DIRECTIONS >> Set down, word for word, the stretch of lines from the one containing "Click the page's vertical scrollbar thumb" to the end of the records below.

Records from a dataset >>
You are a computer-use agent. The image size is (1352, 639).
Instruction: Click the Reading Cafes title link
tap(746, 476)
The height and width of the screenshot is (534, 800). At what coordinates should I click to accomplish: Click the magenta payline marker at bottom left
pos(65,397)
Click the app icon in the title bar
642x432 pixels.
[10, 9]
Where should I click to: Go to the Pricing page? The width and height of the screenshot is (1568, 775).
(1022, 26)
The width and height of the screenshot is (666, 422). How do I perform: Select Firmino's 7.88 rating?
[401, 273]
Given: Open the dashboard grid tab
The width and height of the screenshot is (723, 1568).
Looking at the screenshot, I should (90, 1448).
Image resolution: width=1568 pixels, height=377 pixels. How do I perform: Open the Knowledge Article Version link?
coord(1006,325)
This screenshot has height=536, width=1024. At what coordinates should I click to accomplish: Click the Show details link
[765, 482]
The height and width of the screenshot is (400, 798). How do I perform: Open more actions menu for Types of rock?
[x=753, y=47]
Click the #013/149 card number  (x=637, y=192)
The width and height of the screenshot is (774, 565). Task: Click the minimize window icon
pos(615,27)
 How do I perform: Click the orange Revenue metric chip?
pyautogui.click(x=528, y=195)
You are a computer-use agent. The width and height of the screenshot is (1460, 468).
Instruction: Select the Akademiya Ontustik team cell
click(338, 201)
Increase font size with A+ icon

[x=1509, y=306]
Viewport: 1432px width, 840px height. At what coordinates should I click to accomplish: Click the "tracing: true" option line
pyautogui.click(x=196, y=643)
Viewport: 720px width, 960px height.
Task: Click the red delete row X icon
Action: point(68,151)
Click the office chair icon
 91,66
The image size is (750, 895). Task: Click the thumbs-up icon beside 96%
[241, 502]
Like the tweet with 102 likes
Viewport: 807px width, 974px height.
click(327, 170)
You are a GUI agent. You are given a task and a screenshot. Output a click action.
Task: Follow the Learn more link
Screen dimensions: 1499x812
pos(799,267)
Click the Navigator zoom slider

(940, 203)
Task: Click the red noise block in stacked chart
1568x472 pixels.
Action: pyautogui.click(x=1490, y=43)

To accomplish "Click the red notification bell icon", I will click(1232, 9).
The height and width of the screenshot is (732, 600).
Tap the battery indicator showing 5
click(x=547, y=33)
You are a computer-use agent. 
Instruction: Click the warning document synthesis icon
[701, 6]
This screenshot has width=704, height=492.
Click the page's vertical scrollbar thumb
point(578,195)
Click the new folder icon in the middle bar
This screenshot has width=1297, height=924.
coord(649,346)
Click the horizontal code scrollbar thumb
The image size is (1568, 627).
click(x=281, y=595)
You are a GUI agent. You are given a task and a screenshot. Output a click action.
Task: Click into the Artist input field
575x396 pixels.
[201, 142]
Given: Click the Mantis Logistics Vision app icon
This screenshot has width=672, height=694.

PROBLEM SOLUTION >>
Click the page's vertical scrollbar thumb
point(578,195)
Click the new folder icon in the middle bar
This screenshot has width=1297, height=924.
coord(649,346)
Click the horizontal code scrollbar thumb
The image size is (1568, 627).
click(x=281, y=595)
You are a GUI agent. You are given a task and a screenshot. Output a click action.
Task: Click into the Artist input field
575x396 pixels.
[201, 142]
Given: Click the Mantis Logistics Vision app icon
This screenshot has width=672, height=694.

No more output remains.